Element lookup entries

--- BEGIN ---

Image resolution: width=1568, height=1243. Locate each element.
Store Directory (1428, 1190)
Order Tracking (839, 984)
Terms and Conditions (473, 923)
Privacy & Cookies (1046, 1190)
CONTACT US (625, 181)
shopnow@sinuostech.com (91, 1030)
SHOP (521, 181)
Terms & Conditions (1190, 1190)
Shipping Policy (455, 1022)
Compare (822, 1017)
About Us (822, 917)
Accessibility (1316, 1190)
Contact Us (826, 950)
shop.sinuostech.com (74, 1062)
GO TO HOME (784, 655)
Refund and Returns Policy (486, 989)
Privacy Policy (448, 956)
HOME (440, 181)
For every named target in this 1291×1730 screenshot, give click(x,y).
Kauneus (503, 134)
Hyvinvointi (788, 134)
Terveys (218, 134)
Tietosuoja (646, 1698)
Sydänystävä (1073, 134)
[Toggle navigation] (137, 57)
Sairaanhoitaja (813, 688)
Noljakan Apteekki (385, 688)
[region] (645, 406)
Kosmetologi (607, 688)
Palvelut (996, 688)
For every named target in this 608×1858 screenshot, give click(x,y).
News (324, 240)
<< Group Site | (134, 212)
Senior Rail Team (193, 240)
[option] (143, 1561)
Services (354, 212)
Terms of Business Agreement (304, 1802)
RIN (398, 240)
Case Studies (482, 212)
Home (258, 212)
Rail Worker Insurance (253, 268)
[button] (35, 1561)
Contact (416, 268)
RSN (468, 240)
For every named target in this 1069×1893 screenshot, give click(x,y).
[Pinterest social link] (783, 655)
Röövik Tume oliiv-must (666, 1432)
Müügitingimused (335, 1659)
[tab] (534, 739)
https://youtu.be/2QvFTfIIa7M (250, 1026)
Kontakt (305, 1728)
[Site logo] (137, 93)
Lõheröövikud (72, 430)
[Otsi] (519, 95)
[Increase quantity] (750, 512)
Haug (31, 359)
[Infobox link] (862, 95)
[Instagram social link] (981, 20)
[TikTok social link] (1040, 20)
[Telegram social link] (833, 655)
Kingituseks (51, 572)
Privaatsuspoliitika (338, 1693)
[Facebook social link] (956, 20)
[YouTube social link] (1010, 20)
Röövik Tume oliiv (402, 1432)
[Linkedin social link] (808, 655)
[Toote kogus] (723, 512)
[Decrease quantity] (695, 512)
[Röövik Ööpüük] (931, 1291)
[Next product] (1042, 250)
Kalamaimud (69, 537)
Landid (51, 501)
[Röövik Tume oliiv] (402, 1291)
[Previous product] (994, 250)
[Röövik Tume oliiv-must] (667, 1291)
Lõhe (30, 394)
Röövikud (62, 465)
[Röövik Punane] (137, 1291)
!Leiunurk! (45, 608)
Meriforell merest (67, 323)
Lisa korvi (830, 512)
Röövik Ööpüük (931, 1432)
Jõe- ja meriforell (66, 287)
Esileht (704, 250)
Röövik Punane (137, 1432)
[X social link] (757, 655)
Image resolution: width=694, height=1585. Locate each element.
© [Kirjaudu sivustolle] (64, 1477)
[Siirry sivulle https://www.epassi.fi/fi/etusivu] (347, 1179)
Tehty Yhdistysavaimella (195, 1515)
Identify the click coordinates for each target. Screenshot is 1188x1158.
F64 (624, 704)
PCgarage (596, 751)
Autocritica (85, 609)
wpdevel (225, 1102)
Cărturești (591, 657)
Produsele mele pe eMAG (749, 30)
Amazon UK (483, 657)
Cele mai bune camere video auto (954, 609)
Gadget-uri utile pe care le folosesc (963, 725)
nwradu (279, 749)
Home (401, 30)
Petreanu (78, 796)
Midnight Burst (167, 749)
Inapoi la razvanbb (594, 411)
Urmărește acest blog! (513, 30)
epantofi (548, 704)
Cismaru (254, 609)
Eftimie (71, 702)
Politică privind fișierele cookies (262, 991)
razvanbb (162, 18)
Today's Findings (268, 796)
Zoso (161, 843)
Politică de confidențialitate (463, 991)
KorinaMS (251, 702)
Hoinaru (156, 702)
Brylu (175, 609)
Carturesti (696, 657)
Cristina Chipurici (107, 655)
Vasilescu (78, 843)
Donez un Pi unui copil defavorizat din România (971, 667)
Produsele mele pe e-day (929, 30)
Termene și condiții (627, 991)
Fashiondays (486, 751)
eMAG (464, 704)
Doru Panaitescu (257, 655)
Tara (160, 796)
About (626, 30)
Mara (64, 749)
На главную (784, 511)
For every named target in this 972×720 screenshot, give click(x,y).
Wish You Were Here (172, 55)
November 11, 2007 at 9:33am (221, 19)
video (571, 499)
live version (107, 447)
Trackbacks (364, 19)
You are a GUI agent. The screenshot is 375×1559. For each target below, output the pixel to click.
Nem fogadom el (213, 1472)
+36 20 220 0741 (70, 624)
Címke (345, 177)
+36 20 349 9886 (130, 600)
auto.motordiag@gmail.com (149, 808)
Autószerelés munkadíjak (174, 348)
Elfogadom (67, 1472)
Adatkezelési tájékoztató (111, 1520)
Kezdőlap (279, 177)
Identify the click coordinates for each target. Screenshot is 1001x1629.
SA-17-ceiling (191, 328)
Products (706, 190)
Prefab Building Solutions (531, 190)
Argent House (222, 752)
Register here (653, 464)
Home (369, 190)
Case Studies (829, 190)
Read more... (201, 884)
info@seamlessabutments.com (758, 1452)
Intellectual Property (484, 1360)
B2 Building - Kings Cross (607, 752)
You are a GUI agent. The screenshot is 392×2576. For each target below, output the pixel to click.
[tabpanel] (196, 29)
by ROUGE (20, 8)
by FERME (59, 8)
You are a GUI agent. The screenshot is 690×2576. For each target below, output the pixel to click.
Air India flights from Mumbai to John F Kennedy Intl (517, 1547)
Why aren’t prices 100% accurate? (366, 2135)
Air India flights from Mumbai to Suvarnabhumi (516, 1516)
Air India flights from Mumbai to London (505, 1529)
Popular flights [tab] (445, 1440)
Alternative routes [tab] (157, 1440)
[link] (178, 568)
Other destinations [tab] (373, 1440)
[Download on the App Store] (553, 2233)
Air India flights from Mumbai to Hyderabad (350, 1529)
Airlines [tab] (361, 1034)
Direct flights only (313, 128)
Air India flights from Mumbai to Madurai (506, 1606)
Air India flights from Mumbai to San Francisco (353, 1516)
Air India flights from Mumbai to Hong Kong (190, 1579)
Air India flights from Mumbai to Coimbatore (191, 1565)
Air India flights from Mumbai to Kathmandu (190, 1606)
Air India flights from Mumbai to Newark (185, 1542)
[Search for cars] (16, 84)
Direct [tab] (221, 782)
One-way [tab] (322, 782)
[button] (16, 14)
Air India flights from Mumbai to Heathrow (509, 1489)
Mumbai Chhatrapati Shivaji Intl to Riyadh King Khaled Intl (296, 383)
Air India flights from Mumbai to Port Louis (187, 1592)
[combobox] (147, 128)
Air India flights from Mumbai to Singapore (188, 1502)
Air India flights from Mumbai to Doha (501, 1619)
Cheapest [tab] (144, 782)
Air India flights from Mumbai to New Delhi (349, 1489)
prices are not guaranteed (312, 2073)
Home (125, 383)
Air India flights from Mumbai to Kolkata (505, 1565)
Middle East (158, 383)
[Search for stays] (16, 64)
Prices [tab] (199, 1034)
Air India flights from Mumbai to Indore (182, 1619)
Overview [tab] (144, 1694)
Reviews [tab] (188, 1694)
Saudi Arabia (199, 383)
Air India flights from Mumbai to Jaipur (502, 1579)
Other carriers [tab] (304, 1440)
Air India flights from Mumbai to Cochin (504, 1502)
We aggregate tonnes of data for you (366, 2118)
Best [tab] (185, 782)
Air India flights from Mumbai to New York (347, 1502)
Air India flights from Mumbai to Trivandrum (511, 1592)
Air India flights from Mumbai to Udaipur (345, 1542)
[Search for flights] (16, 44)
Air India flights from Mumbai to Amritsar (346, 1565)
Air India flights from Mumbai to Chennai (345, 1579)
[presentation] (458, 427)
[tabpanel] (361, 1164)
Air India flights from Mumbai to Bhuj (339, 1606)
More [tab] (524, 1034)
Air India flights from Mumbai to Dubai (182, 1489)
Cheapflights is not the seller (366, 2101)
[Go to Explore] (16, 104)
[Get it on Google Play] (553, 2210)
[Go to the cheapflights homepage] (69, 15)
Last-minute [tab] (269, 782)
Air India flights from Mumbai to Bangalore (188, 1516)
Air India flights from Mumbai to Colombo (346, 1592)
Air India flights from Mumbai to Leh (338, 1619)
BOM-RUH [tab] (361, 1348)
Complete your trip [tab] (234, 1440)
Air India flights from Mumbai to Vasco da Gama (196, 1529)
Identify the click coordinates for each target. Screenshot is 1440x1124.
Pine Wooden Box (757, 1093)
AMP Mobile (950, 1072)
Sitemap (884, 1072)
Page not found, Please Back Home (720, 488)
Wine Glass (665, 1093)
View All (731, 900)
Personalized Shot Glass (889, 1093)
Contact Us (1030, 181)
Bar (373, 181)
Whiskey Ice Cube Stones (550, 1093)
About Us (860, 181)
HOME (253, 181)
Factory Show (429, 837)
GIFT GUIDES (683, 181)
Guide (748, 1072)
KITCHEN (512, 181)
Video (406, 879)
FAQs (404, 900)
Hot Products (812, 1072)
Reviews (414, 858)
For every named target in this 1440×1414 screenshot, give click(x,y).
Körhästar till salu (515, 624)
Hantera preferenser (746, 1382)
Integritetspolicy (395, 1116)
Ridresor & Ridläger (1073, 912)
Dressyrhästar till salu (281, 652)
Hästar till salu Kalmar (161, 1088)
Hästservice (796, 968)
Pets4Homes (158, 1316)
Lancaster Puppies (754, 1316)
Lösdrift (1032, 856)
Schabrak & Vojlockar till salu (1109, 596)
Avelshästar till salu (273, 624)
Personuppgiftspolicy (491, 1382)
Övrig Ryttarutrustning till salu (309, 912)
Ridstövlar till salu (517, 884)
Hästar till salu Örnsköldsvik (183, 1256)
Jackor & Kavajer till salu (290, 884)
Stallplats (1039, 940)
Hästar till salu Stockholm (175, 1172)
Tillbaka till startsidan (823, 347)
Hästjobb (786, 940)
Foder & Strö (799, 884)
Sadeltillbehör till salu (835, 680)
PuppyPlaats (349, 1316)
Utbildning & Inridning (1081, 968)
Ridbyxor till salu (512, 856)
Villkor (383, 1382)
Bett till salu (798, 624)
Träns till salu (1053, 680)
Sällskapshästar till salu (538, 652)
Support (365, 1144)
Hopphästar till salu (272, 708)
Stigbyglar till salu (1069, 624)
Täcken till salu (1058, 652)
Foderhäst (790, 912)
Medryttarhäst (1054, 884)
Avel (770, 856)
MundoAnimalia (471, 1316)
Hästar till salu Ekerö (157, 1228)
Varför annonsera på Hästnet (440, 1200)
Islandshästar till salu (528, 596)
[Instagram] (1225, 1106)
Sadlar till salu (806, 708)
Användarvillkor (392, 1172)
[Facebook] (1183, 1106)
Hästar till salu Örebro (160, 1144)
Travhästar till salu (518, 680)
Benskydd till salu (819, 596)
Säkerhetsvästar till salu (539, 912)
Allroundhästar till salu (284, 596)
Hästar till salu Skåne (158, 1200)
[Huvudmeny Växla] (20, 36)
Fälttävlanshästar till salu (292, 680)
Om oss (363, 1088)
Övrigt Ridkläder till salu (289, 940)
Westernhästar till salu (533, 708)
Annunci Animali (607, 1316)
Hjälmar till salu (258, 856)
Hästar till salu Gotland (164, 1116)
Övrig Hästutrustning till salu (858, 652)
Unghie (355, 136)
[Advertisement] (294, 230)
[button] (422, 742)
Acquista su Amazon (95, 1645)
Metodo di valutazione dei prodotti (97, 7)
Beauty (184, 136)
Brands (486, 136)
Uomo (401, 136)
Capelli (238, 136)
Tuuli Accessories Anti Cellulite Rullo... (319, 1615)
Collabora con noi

--- END ---

Update everything from the entry containing "Unghie (355, 136)" down to the end of the entries, replacing "Beauty" with "Bellezza" and leaving all else unchanged.

Unghie (355, 136)
[Advertisement] (294, 230)
[button] (422, 742)
Acquista su Amazon (95, 1645)
Metodo di valutazione dei prodotti (97, 7)
Bellezza (184, 136)
Brands (486, 136)
Uomo (401, 136)
Capelli (238, 136)
Tuuli Accessories Anti Cellulite Rullo... (319, 1615)
Collabora con noi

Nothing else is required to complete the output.